Assignment :: Reproduce the listing exactly, keeping every word as it is.
····················
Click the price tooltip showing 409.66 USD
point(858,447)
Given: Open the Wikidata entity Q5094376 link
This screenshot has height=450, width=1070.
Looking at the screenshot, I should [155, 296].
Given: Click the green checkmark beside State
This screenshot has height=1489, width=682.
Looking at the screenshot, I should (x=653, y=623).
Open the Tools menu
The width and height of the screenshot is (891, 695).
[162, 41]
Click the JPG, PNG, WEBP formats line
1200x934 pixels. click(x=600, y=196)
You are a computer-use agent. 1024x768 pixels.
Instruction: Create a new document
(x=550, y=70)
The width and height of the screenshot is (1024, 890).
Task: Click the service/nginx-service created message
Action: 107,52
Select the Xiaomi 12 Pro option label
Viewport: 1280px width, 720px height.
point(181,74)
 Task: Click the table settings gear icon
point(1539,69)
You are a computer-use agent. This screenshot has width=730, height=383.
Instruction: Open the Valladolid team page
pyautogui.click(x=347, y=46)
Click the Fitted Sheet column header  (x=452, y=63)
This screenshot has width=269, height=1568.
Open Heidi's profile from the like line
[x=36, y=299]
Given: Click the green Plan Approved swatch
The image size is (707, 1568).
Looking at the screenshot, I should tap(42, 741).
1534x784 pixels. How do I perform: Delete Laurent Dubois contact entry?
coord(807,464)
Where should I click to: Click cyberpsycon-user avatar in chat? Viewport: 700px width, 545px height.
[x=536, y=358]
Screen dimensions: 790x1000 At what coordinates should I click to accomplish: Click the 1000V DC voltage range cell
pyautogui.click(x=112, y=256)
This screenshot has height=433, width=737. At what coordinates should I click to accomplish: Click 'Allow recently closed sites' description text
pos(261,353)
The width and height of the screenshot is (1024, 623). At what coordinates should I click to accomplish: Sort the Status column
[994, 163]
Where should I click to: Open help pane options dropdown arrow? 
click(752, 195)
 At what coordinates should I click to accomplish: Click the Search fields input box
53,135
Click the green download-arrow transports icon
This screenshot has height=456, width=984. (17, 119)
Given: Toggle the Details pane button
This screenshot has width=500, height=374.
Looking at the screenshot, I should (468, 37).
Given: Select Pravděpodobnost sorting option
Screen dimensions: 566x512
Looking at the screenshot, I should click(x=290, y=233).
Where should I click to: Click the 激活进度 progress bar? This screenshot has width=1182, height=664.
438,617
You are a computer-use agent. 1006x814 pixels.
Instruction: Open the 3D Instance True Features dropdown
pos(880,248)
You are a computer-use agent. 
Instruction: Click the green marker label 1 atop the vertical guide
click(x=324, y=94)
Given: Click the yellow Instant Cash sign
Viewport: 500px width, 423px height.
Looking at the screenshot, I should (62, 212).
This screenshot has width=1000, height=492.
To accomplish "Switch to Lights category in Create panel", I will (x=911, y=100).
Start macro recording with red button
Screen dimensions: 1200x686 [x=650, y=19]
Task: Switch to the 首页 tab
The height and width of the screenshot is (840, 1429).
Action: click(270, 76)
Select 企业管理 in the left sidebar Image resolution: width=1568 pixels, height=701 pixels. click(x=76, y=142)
····················
Output of the task ::
Click the price tooltip showing 409.66 USD
point(858,447)
Given: Open the Wikidata entity Q5094376 link
This screenshot has height=450, width=1070.
Looking at the screenshot, I should [155, 296].
Given: Click the green checkmark beside State
This screenshot has height=1489, width=682.
Looking at the screenshot, I should (x=653, y=623).
Open the Tools menu
The width and height of the screenshot is (891, 695).
[162, 41]
Click the JPG, PNG, WEBP formats line
1200x934 pixels. click(x=600, y=196)
You are a computer-use agent. 1024x768 pixels.
Instruction: Create a new document
(x=550, y=70)
The width and height of the screenshot is (1024, 890).
Task: Click the service/nginx-service created message
Action: 107,52
Select the Xiaomi 12 Pro option label
Viewport: 1280px width, 720px height.
point(181,74)
 Task: Click the table settings gear icon
point(1539,69)
You are a computer-use agent. This screenshot has width=730, height=383.
Instruction: Open the Valladolid team page
pyautogui.click(x=347, y=46)
Click the Fitted Sheet column header  (x=452, y=63)
This screenshot has width=269, height=1568.
Open Heidi's profile from the like line
[x=36, y=299]
Given: Click the green Plan Approved swatch
The image size is (707, 1568).
Looking at the screenshot, I should tap(42, 741).
1534x784 pixels. How do I perform: Delete Laurent Dubois contact entry?
coord(807,464)
Where should I click to: Click cyberpsycon-user avatar in chat? Viewport: 700px width, 545px height.
[x=536, y=358]
Screen dimensions: 790x1000 At what coordinates should I click to accomplish: Click the 1000V DC voltage range cell
pyautogui.click(x=112, y=256)
This screenshot has height=433, width=737. At what coordinates should I click to accomplish: Click 'Allow recently closed sites' description text
pos(261,353)
The width and height of the screenshot is (1024, 623). At what coordinates should I click to accomplish: Sort the Status column
[994, 163]
Where should I click to: Open help pane options dropdown arrow? 
click(752, 195)
 At what coordinates should I click to accomplish: Click the Search fields input box
53,135
Click the green download-arrow transports icon
This screenshot has height=456, width=984. (17, 119)
Given: Toggle the Details pane button
This screenshot has width=500, height=374.
Looking at the screenshot, I should (468, 37).
Given: Select Pravděpodobnost sorting option
Screen dimensions: 566x512
Looking at the screenshot, I should click(x=290, y=233).
Where should I click to: Click the 激活进度 progress bar? This screenshot has width=1182, height=664.
438,617
You are a computer-use agent. 1006x814 pixels.
Instruction: Open the 3D Instance True Features dropdown
pos(880,248)
You are a computer-use agent. 
Instruction: Click the green marker label 1 atop the vertical guide
click(x=324, y=94)
Given: Click the yellow Instant Cash sign
Viewport: 500px width, 423px height.
Looking at the screenshot, I should (62, 212).
This screenshot has width=1000, height=492.
To accomplish "Switch to Lights category in Create panel", I will (x=911, y=100).
Start macro recording with red button
Screen dimensions: 1200x686 [x=650, y=19]
Task: Switch to the 首页 tab
The height and width of the screenshot is (840, 1429).
Action: click(270, 76)
Select 企业管理 in the left sidebar Image resolution: width=1568 pixels, height=701 pixels. click(x=76, y=142)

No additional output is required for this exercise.